Right, but we can find a series of increasingly tight upper bounds to the KC, and the bounds are language-independent in the same sense that the KC itself is.
Then for any sufficiently large dataset, we can say that the probability of the data is given by the model that produces the tightest upper bound for the KC. This is nicely rigorous—if you think my model is unjustified and doesn’t correspond to the “real” probabilities, all you have to do is produce a new model that achieves a tighter KC-bound.
Can you help me with the question: “How do you decide which of a finite number of hypotheses, each of which is of finite complexity, is simplest, using approximations of Kolmogorov complexity?”
Also, my understanding is that people normally approximate Kolmogorov complexity by using non-Turing-complete models of computation, such as the finite-state automata that Hutter and his co-authors recently used to play Pac-Man: http://il.youtube.com/watch?v=RhQTWidQQ8U
If the model of computation is not Turing complete, then complexity measurements derived from it do not have the “uniqueness” property that we’re talking about.
A interposed question: Can you or someone point me to an introduction or starting point regarding the overall topic related to Kolomogorov complexity (so I am able to follow, not contribute)? Or is an explanation already contained in the sequences? This idea seems to be discussed quite often on LW. Thank you.
I don’t think it’s been thoroughly explained in the sequences, but why not start with the Wikipedia page? Or this post.
On second thought, this is actually a very simple idea that can be explained in a comment. Let me try:
The Kolmogorov complexity of a finite string of bytes is the size (in bytes) of the shortest Python program that outputs that string and then halts. Or you could use any other language in place of Python and get a different value of complexity—but it cannot differ by more than a constant as the string grows, because you could always implement a constant-size Python interpreter in the other language to “convert” one description into another. So complexity is not unique, but all definitions of complexity sorta “agree” as we go to infinity.

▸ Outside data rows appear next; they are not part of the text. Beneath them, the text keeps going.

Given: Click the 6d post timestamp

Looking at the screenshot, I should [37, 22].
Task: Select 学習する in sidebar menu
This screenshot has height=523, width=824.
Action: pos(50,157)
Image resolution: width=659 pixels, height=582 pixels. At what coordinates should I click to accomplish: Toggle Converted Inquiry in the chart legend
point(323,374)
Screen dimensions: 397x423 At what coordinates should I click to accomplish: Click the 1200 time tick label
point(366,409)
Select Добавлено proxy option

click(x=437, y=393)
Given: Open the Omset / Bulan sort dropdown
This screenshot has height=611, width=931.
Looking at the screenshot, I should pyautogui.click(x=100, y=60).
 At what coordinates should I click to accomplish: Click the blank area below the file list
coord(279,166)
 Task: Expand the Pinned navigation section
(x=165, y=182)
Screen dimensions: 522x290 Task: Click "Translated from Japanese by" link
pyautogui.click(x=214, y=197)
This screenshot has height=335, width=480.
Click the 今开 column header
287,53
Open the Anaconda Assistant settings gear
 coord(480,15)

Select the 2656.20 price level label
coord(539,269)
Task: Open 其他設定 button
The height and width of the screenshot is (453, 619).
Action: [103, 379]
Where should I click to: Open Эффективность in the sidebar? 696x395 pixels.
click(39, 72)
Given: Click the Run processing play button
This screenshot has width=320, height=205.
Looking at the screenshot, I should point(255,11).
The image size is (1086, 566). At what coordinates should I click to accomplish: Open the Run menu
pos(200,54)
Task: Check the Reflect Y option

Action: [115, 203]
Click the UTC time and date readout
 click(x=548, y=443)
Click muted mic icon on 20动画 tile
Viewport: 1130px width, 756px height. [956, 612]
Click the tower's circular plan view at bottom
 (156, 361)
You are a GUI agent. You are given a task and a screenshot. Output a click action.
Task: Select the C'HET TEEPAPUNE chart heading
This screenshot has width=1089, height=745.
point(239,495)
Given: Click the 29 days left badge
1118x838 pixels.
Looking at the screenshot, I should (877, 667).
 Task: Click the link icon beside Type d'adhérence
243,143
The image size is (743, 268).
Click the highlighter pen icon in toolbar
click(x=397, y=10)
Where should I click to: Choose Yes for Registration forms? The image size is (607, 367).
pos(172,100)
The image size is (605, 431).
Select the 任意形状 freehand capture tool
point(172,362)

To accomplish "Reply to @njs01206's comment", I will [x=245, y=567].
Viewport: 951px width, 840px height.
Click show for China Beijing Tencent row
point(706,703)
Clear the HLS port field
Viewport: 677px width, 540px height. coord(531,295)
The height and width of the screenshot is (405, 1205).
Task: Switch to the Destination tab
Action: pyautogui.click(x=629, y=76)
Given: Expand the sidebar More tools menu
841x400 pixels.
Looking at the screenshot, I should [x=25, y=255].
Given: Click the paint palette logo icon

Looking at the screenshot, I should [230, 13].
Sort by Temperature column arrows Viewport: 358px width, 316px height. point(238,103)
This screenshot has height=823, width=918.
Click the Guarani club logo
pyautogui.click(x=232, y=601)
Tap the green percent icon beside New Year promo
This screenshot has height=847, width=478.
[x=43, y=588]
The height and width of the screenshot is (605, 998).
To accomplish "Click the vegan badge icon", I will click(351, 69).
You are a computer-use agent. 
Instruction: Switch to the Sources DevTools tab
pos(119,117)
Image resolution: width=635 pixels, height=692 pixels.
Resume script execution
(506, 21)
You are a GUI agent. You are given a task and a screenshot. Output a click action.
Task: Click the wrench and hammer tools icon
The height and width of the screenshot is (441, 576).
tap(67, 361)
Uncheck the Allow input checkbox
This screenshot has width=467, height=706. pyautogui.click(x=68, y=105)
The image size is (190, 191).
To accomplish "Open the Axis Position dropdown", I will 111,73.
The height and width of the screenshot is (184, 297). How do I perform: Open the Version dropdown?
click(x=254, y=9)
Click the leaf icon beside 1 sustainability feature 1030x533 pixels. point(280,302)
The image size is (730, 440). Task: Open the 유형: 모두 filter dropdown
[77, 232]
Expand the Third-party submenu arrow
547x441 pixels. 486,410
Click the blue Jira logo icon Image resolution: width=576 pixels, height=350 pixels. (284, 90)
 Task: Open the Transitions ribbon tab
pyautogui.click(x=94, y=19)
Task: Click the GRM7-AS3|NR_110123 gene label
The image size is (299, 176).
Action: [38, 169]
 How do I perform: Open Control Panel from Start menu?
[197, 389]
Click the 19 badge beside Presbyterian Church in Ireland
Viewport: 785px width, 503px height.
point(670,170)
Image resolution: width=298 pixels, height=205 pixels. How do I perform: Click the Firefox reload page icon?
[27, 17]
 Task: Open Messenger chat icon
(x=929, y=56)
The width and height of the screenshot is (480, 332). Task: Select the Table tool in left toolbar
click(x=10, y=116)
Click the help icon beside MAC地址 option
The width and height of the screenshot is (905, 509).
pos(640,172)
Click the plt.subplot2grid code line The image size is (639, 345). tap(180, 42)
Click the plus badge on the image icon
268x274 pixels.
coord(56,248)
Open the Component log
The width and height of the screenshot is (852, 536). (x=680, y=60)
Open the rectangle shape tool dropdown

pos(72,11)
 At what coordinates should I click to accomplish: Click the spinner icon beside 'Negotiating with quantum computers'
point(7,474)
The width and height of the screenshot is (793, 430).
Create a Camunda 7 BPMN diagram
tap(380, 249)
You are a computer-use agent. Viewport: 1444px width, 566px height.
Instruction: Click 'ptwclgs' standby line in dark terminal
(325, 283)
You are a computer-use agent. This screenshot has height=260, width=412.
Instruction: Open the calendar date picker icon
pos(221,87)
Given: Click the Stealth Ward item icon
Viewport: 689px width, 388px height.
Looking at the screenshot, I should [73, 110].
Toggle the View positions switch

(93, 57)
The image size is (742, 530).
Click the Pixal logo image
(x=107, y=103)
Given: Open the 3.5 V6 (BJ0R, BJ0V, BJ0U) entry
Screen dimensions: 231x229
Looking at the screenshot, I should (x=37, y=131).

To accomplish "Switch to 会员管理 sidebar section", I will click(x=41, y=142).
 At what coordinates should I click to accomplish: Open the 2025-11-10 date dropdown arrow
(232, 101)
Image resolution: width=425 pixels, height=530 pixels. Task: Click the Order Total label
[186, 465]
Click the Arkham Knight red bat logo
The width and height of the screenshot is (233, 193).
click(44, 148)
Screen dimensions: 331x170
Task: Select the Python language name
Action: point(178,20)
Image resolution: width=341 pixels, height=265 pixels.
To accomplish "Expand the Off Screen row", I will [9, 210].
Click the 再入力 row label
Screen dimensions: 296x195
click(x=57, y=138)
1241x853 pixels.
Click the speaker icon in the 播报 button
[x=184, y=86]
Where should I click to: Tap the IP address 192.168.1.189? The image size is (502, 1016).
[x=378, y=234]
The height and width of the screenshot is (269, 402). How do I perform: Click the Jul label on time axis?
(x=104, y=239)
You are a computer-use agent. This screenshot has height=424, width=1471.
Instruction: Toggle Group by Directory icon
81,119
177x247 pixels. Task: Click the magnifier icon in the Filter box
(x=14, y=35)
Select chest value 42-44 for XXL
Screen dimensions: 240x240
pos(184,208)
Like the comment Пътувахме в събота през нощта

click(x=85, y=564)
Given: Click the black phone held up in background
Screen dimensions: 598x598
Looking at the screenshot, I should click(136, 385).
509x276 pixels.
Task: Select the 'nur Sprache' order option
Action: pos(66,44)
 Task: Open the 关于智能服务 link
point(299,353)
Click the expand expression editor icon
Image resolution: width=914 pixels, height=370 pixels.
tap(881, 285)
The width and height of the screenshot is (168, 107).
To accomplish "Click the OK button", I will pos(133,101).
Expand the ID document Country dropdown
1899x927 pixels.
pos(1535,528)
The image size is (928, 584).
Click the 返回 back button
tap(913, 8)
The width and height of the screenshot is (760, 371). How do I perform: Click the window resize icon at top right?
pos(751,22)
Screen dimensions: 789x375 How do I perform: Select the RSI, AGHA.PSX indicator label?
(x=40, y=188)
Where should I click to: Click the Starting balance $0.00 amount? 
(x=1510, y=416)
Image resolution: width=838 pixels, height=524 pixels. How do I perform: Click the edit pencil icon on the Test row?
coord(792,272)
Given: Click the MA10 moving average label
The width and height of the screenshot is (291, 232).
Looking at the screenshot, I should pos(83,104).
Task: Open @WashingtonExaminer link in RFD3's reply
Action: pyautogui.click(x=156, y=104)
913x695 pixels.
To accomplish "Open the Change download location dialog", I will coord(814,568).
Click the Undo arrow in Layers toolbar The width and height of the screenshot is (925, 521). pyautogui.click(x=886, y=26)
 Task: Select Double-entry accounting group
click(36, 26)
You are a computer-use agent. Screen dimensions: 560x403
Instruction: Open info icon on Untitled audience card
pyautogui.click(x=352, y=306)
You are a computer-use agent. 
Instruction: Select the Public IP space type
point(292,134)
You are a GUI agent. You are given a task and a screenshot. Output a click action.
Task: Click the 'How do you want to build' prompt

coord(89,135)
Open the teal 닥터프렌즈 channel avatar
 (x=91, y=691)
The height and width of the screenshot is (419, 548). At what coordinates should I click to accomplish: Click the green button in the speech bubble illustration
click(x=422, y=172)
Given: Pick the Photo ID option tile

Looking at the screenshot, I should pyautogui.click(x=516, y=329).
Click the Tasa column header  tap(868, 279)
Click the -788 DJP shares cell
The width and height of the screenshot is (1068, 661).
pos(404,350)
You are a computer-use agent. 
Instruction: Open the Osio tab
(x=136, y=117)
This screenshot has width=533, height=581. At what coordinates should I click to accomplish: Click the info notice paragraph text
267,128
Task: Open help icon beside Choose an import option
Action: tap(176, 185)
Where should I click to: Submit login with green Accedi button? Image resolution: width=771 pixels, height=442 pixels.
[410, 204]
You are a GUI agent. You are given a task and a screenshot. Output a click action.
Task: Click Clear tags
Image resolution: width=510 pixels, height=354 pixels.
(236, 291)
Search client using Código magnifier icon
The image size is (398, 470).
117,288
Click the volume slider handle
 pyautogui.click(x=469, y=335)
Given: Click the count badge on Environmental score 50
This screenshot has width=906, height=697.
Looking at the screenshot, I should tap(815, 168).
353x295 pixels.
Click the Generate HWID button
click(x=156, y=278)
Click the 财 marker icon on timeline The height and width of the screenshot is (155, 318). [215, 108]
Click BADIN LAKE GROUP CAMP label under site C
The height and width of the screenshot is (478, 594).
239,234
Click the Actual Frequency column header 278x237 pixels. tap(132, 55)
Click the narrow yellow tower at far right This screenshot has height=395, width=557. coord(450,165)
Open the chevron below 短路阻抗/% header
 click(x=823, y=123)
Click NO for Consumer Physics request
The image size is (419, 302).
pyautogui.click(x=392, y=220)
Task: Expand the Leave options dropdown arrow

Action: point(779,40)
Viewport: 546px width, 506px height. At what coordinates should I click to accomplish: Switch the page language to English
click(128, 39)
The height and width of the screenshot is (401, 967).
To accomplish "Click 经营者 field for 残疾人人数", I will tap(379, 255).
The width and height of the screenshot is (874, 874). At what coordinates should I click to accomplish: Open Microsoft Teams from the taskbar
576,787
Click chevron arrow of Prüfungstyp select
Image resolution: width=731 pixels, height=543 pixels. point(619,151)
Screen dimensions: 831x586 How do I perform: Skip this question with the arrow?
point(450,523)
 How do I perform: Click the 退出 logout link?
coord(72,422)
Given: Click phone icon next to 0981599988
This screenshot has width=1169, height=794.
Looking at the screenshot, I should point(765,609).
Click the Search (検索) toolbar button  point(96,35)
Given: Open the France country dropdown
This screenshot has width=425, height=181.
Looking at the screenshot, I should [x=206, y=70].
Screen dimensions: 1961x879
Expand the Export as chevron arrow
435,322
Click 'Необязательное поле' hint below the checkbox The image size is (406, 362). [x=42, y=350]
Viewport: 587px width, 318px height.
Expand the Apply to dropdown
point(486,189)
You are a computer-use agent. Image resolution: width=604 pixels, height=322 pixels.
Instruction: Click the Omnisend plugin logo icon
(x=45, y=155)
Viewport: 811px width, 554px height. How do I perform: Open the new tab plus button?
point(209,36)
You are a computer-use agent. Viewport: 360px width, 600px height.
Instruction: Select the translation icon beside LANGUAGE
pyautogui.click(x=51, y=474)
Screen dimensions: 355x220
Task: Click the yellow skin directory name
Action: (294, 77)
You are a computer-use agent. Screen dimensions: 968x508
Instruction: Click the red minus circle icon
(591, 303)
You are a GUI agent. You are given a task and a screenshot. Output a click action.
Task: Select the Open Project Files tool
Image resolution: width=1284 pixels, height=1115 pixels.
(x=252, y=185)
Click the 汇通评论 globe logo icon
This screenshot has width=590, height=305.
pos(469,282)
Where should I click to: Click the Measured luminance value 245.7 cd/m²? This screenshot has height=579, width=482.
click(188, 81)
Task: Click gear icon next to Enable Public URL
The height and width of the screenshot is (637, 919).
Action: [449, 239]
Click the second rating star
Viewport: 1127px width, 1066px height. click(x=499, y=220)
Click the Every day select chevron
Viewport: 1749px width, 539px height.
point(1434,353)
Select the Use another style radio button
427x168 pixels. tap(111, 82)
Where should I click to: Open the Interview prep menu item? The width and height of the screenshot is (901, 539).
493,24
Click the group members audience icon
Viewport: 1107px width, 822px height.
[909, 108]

For example, if a string consists of “a” repeated a million times, its Kolmogorov complexity is quite small because you can write a very short program that outputs a million a’s and then halts. But this is not the case for all possible strings. Here’s a simple way to see why: there can’t be more Python programs of length N than there are different byte strings of length N, because any program is itself a byte string. Therefore, you cannot encode all strings of length N using programs of length N/2 or something, because there’s not enough of them. Actually this shows that most strings of length N must have complexity close to N. (Obviously it can’t be much larger than N, because any string of length N can be output by a program of length N+c that “hardcodes” that specific string.)
Another important observation. Imagine you have a huge, random-looking string of bytes. How can you calculate its Kolmogorov complexity? Turns out that you can’t, because there’s no easier way to do that than, essentially, simulating all programs up to length N and seeing what they output. But this is impossible because any given program can (say) hang idly for a million years and only then start outputting symbols, and you have no way of learning that reliably from the program text (this is known as the “halting problem”). So K-complexity is largely a theoretical notion, I have no idea why people love it so.
So K-complexity is largely a theoretical notion, I have no idea why people love it so.
Imagine some Oracle told you that obtaining the ultimate theory of physics—the one that unifies relativity and quantum gravity, and all that—was impossible. Then following your logic you might conclude that it was pointless to study physics, since one can never obtain the perfect theory. But that would be wrong; it would still be highly worthwhile to attempt to obtain better and better physical theories.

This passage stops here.